Load-bearing sub-prescriptions¶
- Don't replicate per-account alarms blindly — if you naively fan the same alarm out to every tenant account, you drown in alerts proportional to N_accounts, and alert fatigue makes the fleet less observable, not more. Use streaming + aggregation at the central tier; define threshold-breach logic once against the aggregated streams.
- Tag for context. Every metric and log must carry the source AWS account ID (and tenant-id / service / Region / environment tags) so that aggregated views can drill into single-tenant problems without losing the cross-fleet summary.
- Enforce tagging consistency. Consider AWS Organizations tag policies to enforce a consistent scheme — the aggregation layer is only as useful as the discipline of its inputs.
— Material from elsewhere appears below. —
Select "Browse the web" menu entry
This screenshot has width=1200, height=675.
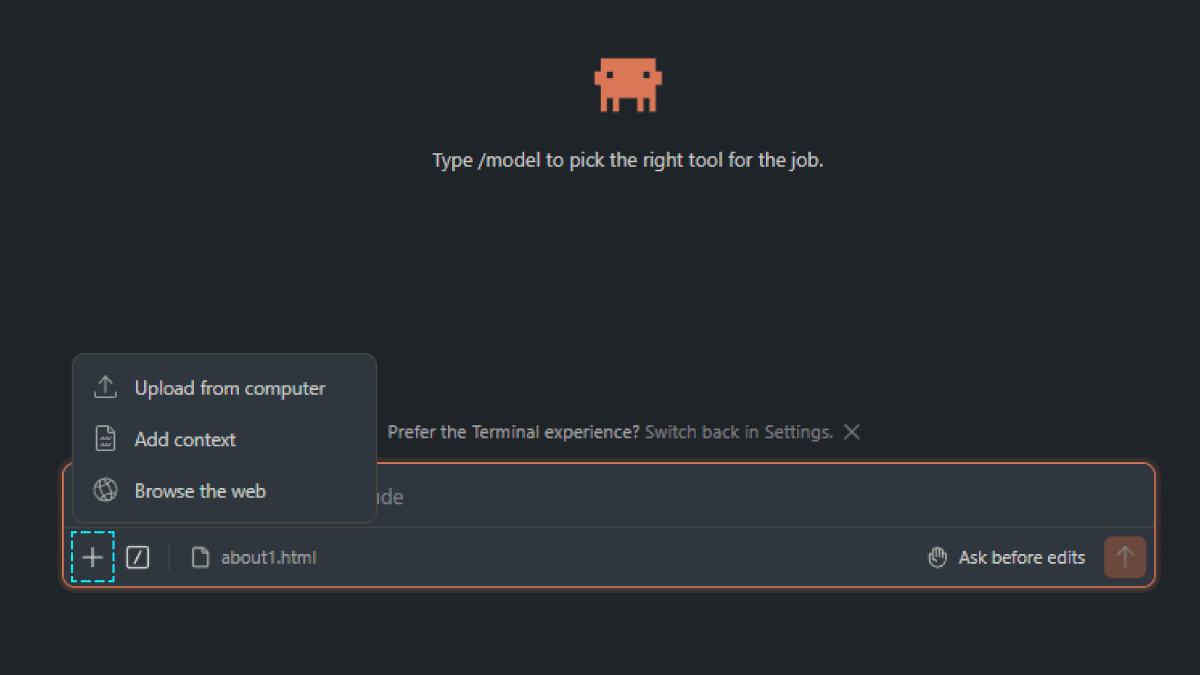[x=200, y=491]
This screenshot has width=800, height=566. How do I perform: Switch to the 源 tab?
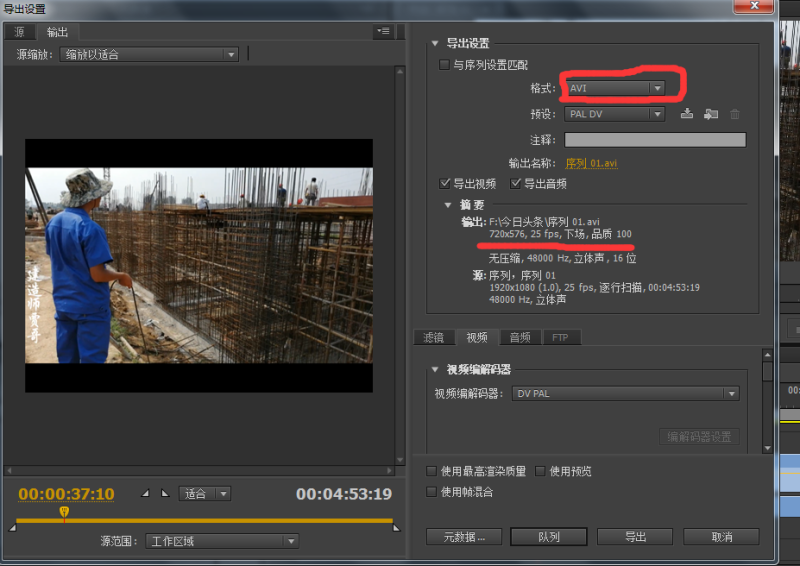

- Stay current with AWS primitives. AWS's Observability Access Manager, CloudWatch metric streams, and EventBridge integrations are all evolving and may reduce custom-pipeline surface area.
(All Source: sources/2026-02-25-aws-6000-accounts-three-people-one-platform)
What "without reintroducing the risks" means in practice¶
- Read-only aggregation access. The central observability role assumes cross-account read-only roles into source accounts; it cannot mutate the source accounts. Anything richer (e.g. admin-level CloudWatch access) re-opens the blast-radius boundary.
- Central-tier compromise is a fleet-wide incident. The single pane of glass is also a single point of compromise for read visibility; harden the aggregation account as you would a production-critical service, not as an internal tool.
- No back-channels. A legitimate "we need to act on this alert" path must go through the same per-account access controls (ChatOps / break-glass / scoped roles), not the aggregation layer's own credentials.
Scale signal¶
Per-account cost of telemetry is the enemy at high account count: "the volume of collected data can make per-account costs economically unsustainable. Instead, focus on understanding which metrics you need to monitor and select an observability approach that allows you to implement that." (Source: sources/2026-02-25-aws-6000-accounts-three-people-one-platform)
Canonical downstream heuristics:
- Sample high-volume low-signal metrics per-account before forwarding.
- Aggregate at the edge (per-account) so only rolled-up streams leave the account.
- Tier storage at the central side (hot → cold) with short retention for raw per-account streams and longer retention only for aggregated derived metrics.
Where AWS-native OAM fits¶
At build time, ProGlove used a third-party tool. OAM has since shipped and offers the same architectural shape (cross-account read-only visibility, no telemetry copying) as an AWS-native alternative. For new platforms, OAM is the starting point.
Seen in¶
- sources/2026-02-25-aws-6000-accounts-three-people-one-platform — canonical instance: third-party observability application aggregating telemetry from ~6,000 ProGlove tenant accounts, single-view engineer experience.
Related¶
- systems/aws-observability-access-manager — AWS-native implementation of the same shape.
- concepts/account-per-tenant-isolation, concepts/blast-radius — the architectural pressures that make this pattern necessary.
- patterns/platform-engineering-investment — the broader platform-investment context.